• [WHAT NEEDS TO BE DONE]
Please set down each entry exactly, omitting any picture it holds.

• [Stored data entries]

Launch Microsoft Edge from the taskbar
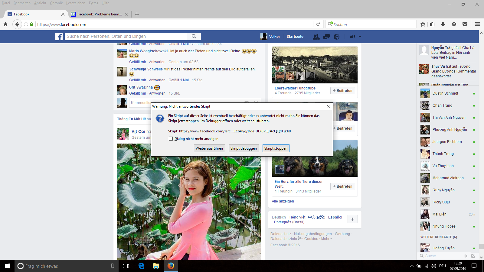pyautogui.click(x=141, y=266)
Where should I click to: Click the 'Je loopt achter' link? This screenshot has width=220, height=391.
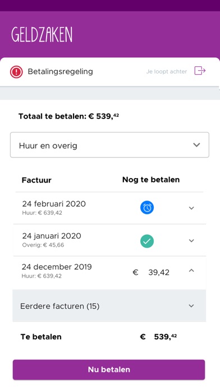click(167, 71)
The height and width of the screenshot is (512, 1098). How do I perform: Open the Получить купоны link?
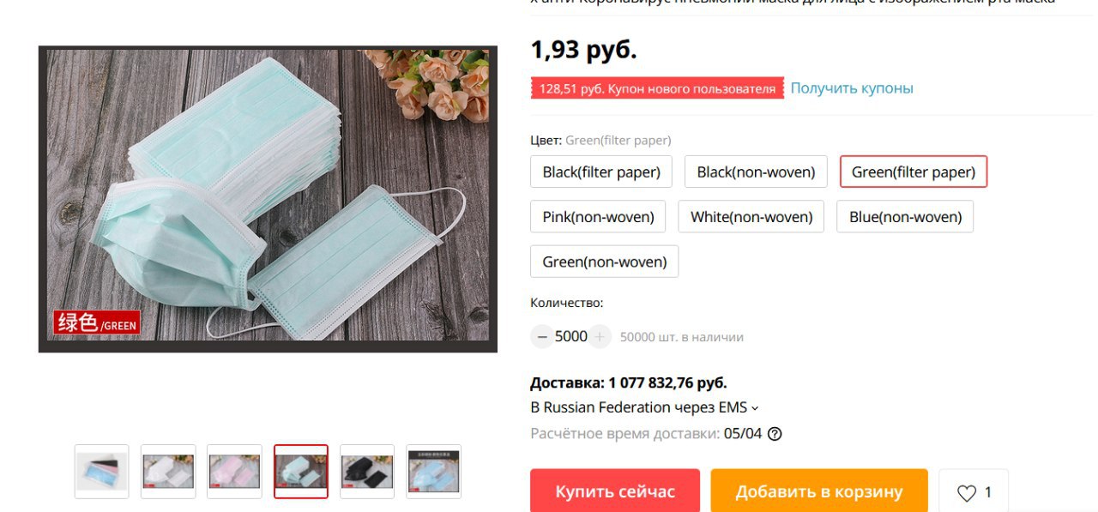tap(852, 88)
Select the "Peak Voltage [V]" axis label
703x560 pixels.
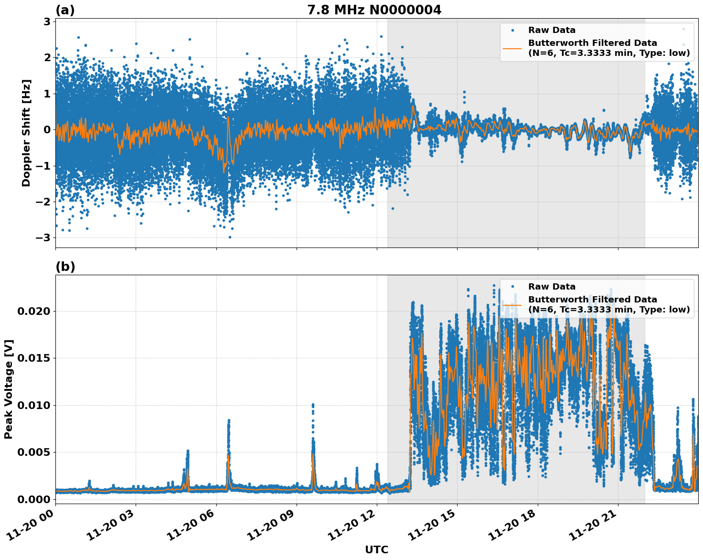point(9,389)
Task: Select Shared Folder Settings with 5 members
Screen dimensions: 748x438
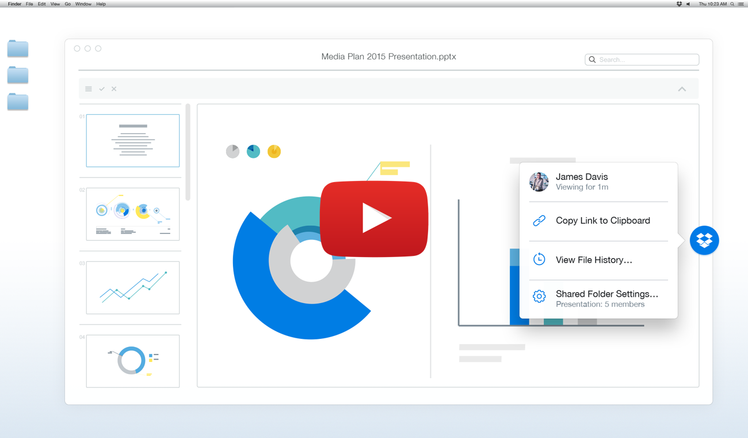Action: (x=606, y=296)
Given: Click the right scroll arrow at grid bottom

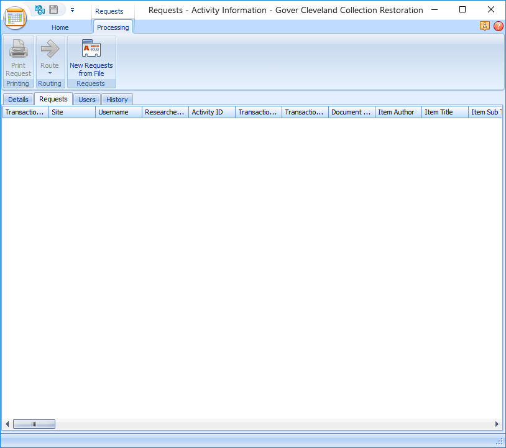Looking at the screenshot, I should 496,424.
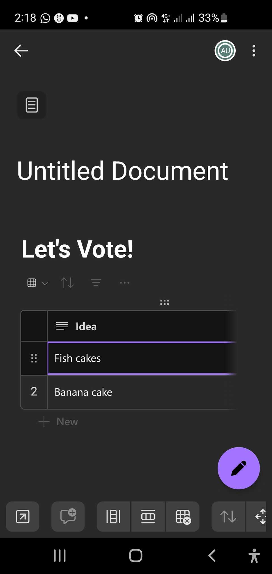The image size is (272, 574).
Task: Tap the Idea column header
Action: tap(86, 326)
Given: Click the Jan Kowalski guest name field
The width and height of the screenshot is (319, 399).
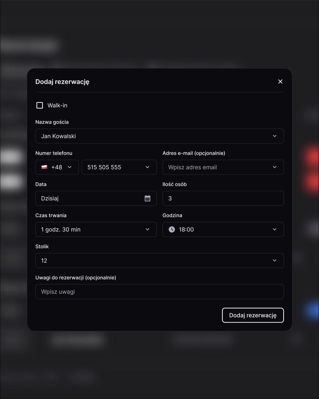Looking at the screenshot, I should tap(160, 136).
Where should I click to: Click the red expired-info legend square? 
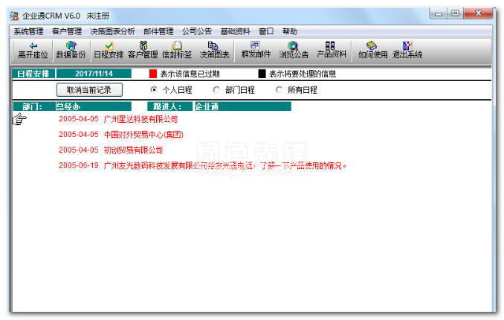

• [WRITTEN SOLUTION]
Launch Microsoft Edge from the taskbar
pyautogui.click(x=141, y=266)
Where should I click to: Click the 'Je loopt achter' link? This screenshot has width=220, height=391.
click(167, 71)
The height and width of the screenshot is (512, 1098). How do I perform: Open the Получить купоны link?
tap(852, 88)
Select the "Peak Voltage [V]" axis label
703x560 pixels.
point(9,389)
Task: Select Shared Folder Settings with 5 members
Screen dimensions: 748x438
Action: (x=606, y=296)
Given: Click the right scroll arrow at grid bottom

Looking at the screenshot, I should 496,424.
The image size is (272, 574).
Task: Tap the Idea column header
Action: tap(86, 326)
Given: Click the Jan Kowalski guest name field
The width and height of the screenshot is (319, 399).
Looking at the screenshot, I should tap(160, 136).
Where should I click to: Click the red expired-info legend square? 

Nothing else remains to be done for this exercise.